What is required:
Revise the material below by changing each "Where should I click to" to "Where do I click to", leaving everything else as it is.

>> START Data shown

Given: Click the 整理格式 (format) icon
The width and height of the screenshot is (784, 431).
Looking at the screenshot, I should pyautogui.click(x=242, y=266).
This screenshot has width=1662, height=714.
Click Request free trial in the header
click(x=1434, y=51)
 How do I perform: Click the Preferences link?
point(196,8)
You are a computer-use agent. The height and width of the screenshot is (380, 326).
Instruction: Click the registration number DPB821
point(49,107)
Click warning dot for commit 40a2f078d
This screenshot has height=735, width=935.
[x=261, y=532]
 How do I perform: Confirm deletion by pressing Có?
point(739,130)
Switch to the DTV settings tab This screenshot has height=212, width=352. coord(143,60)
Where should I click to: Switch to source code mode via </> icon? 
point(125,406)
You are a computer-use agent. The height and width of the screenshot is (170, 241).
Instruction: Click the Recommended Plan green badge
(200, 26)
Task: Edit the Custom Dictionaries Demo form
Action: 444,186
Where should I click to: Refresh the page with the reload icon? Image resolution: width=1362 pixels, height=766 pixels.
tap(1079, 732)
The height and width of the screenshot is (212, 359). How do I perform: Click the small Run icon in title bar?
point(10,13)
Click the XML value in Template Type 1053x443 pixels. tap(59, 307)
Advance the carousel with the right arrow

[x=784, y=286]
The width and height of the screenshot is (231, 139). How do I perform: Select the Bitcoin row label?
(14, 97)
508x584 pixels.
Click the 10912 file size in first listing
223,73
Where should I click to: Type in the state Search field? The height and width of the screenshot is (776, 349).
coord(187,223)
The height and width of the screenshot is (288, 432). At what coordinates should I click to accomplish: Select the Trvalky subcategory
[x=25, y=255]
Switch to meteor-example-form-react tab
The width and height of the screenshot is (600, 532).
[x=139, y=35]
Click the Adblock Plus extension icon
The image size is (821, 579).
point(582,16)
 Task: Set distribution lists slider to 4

>> END Data shown

The response:
Given: Click the 整理格式 (format) icon
The width and height of the screenshot is (784, 431).
Looking at the screenshot, I should pyautogui.click(x=242, y=266).
This screenshot has width=1662, height=714.
Click Request free trial in the header
click(x=1434, y=51)
 How do I perform: Click the Preferences link?
point(196,8)
You are a computer-use agent. The height and width of the screenshot is (380, 326).
Instruction: Click the registration number DPB821
point(49,107)
Click warning dot for commit 40a2f078d
This screenshot has height=735, width=935.
[x=261, y=532]
 How do I perform: Confirm deletion by pressing Có?
point(739,130)
Switch to the DTV settings tab This screenshot has height=212, width=352. coord(143,60)
Where do I click to: Switch to source code mode via </> icon? 
point(125,406)
You are a computer-use agent. The height and width of the screenshot is (170, 241).
Instruction: Click the Recommended Plan green badge
(200, 26)
Task: Edit the Custom Dictionaries Demo form
Action: 444,186
Where do I click to: Refresh the page with the reload icon? Image resolution: width=1362 pixels, height=766 pixels.
tap(1079, 732)
The height and width of the screenshot is (212, 359). How do I perform: Click the small Run icon in title bar?
point(10,13)
Click the XML value in Template Type 1053x443 pixels. tap(59, 307)
Advance the carousel with the right arrow

[x=784, y=286]
The width and height of the screenshot is (231, 139). How do I perform: Select the Bitcoin row label?
(14, 97)
508x584 pixels.
Click the 10912 file size in first listing
223,73
Where do I click to: Type in the state Search field? The height and width of the screenshot is (776, 349).
coord(187,223)
The height and width of the screenshot is (288, 432). At what coordinates should I click to accomplish: Select the Trvalky subcategory
[x=25, y=255]
Switch to meteor-example-form-react tab
The width and height of the screenshot is (600, 532).
[x=139, y=35]
Click the Adblock Plus extension icon
The image size is (821, 579).
point(582,16)
 Task: Set distribution lists slider to 4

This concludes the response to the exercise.